Pilihan Sulit di Tengah Tekanan
Untuk menjaga kelangsungan usaha, banyak pengusaha jasa boga di NTB memilih opsi “mengalah” sementara waktu. Gaji karyawan tetap dipertahankan, meski margin keuntungan harus ditekan. “Kami memutuskan untuk bertahan sambil melihat perkembangan ke depan. Yang penting usaha tetap jalan,” tambah Wagini.
Namun, keputusan ini jelas bukan tanpa risiko. Dengan kenaikan harga bahan baku, banyak pelaku usaha kuliner harus memikirkan strategi baru agar tetap kompetitif. Beberapa mulai mempertimbangkan efisiensi operasional atau mencari alternatif bahan baku dengan kualitas serupa tetapi harga lebih terjangkau.
Harapan pada Kebijakan Pemerintah
Wagini mengungkapkan harapannya agar pemerintah lebih selektif dalam menentukan sektor yang dikenai kenaikan PPN. “Kalau barang-barang mewah atau usaha besar dikenai pajak lebih tinggi, itu wajar. Tapi makanan, terutama kebutuhan pokok, sepertinya masih berat,” katanya.
Kenaikan PPN ini, menurutnya, seharusnya mempertimbangkan dampak langsung terhadap pelaku usaha mikro, kecil, dan menengah (UMKM). “Kami tetap mendukung kebijakan pemerintah, tapi semoga ke depan ada solusi yang lebih adil untuk semua pihak,” tambahnya.
Tantangan Daya Beli dan Solusi Kreatif
Kepala Badan Pusat Statistik (BPS) NTB, Wahyudin, menjelaskan bahwa dampak kenaikan PPN terhadap daya beli masyarakat memang ada, meski tidak signifikan. Hal ini disebabkan oleh kenaikan Upah Minimum Provinsi (UMP), yang sedikit banyak membantu menyeimbangkan daya beli masyarakat.

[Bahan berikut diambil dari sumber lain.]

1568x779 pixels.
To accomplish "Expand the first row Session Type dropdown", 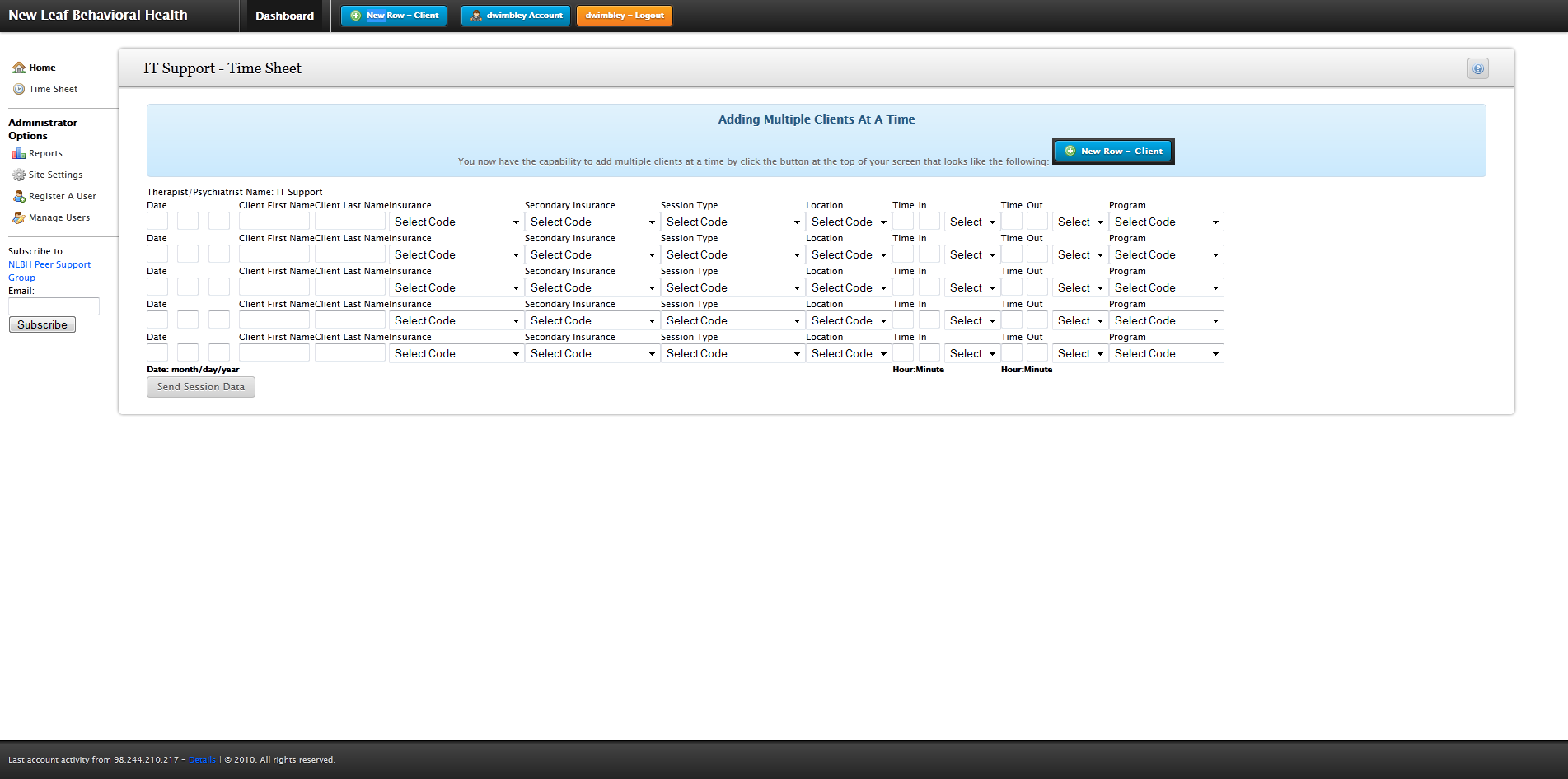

Namun, bagi pelaku usaha boga, tantangan ini bukan hanya soal daya beli konsumen, tetapi juga bagaimana menyiasati kenaikan harga bahan baku tanpa mengorbankan kualitas dan layanan. “Kami harus tetap kreatif dan inovatif. Ini soal menjaga eksistensi usaha di tengah tantangan besar,” pungkas Wagini.
Optimisme dan Jalan Ke Depan
Meski dihadapkan pada tekanan besar, pelaku usaha jasa boga di NTB tetap optimis. Banyak yang percaya bahwa tantangan ini hanya sementara dan bisa diatasi dengan strategi yang tepat. Dengan semangat adaptasi dan kolaborasi, mereka berharap bisa terus melayani konsumen sekaligus mendukung roda perekonomian lokal.
“Ini bukan akhir dari segalanya. Kami masih punya peluang besar untuk bertahan dan berkembang. Yang penting, kita semua saling mendukung,” tutup Wagini dengan senyuman optimis.